Fabio, ancora a letto, continuava a mormorare cazzo guardandosi braccia e gambe senza trovare il coraggio di toccarle. D'impulso, corsi in salotto e accesi la tivù.
Le immagini mi investirono come un fiume di carne umana macinata: a reti unificate veniva trasmesso quel che sembrava un bollettino di guerra, con immagini in rapida successione di ospedali affollati all'inverosimile, ingorghi di mezzi di soccorso e colonne d'autoblindo dell'esercito. Quando vidi chi era ad affollare gli ospedali, le gambe mi cedettero e arrancai, sfiatato, sino a sprofondare sulla poltrona.
C'era gente col corpo coperto o deformato da oscene protuberanze, grappoli di nei sul viso e cose simili a tentacoli o peni flosci sulle braccia; altri, inquadrati per un istante appena, parevano cumuli di scarti di macelleria. Lo speaker, con voce terrea, parlava di malattia, contagio, attacco terroristico, stato di emergenza, accavallando confusamente le parole come se non sapesse ciò che stava dicendo. In calce allo schermo scorrevano i numeri di telefono di non meglio precisati centri di crisi.
Solo a quel punto mi resi conto delle sirene. Sempre stordito, andai alla finestra, alzai l'avvolgibile e aprii i doppi vetri per guardare di sotto.
In strada una folla di persone s'accalcava intorno a un autobus con drappi bianchi disposti lungo le fiancate. Davanti c'erano due volanti dei carabinieri e militi a piedi che si sbracciavano, sbraitavano, prendevano a calci la gente, forse tentando di dirigerla da qualche parte o perché erano completamente impazziti. Un'ambulanza passò a sirene urlanti e per poco non travolse la folla. Lontano, in mezzo ai palazzi, vidi altre ambulanze, altra gente. E ingorghi di macchine che non potevano più andare da nessuna parte.
Tornai in camera di mio figlio in tempo per vederlo mettersi seduto e, un istante dopo, cominciare a sanguinare dal naso. Nadia si inginocchiò accanto al letto, gli strinse con forza le mani sporche e si mise a pregare a voce alta.
Il resto lo sapete: i medici e tutti gli altri cercarono di arginare i focolai che divampavano ma il contagio si diffuse ugualmente di corpo in corpo, di città in città, come le metastasi procedevano da una cellula all'altra sul corpo di mio figlio e di mia moglie.

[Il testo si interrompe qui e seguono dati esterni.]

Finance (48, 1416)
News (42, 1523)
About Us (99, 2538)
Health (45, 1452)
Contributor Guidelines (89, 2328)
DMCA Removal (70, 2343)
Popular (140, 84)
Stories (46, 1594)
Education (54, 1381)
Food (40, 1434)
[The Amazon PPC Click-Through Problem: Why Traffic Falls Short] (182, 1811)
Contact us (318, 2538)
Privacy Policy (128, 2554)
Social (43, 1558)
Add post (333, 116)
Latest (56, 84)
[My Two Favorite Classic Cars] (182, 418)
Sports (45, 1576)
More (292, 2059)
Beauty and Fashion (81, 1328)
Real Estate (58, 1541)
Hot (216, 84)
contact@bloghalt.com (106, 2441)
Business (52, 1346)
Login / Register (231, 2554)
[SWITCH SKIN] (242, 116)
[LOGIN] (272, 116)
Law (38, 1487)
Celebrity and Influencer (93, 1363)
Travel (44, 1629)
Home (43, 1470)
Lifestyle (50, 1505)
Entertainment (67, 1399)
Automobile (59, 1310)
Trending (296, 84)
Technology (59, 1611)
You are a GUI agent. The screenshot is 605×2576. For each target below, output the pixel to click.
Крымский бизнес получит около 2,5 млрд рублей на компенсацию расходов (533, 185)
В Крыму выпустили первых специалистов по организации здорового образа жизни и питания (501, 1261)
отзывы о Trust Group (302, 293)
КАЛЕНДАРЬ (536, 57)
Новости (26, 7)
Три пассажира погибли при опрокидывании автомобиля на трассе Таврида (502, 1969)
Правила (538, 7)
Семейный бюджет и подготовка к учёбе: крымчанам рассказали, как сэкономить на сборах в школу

Alla televisione si susseguirono i bollettini con direttive di coprifuoco e stati di emergenza vari. Furono chiusi tutti gli aeroporti e le stazioni ferroviarie, e l'esercito riempì le strade di posti di blocco per impedire a chiunque di spostarsi. Poi altre immagini di corpi tumefatti, proliferanti di tumori, che parevano rivoltati come guanti o che andavano plasmando la propria carne in nuove anatomie aberranti.
Man mano che apprendevo le conseguenze dell'infezione, immediatamente le riconoscevo su Nadia e Fabio che, a letto, si torcevano seguendo il ritmo dettato dagli spasmi di dolore. I nei continuarono a crescere, estendendosi, allungandosi, ingrassando. Nadia sviluppò sul ventre piccoli tentacoli di carne scura, turgidi al tocco. Il suo corpo, quando era ormai notte, era quasi interamente ricoperto da una sorta di crosta butterata ed elastica. A Fabio accadde qualcosa di simile: i nei della testa s'allungarono sino a sbucare tra i capelli a spazzola come tentacoli di lumaca. Continuando a crescere si rivelarono simili alle treccine rasta che aveva sempre desiderato e che Nadia gli aveva solennemente proibito. Allo stesso modo i nei sulle estremità e sul busto andarono disponendosi in forme che potevano ricordare dei tatuaggi tribali. Un'altra sua fissazione. I tatuaggi.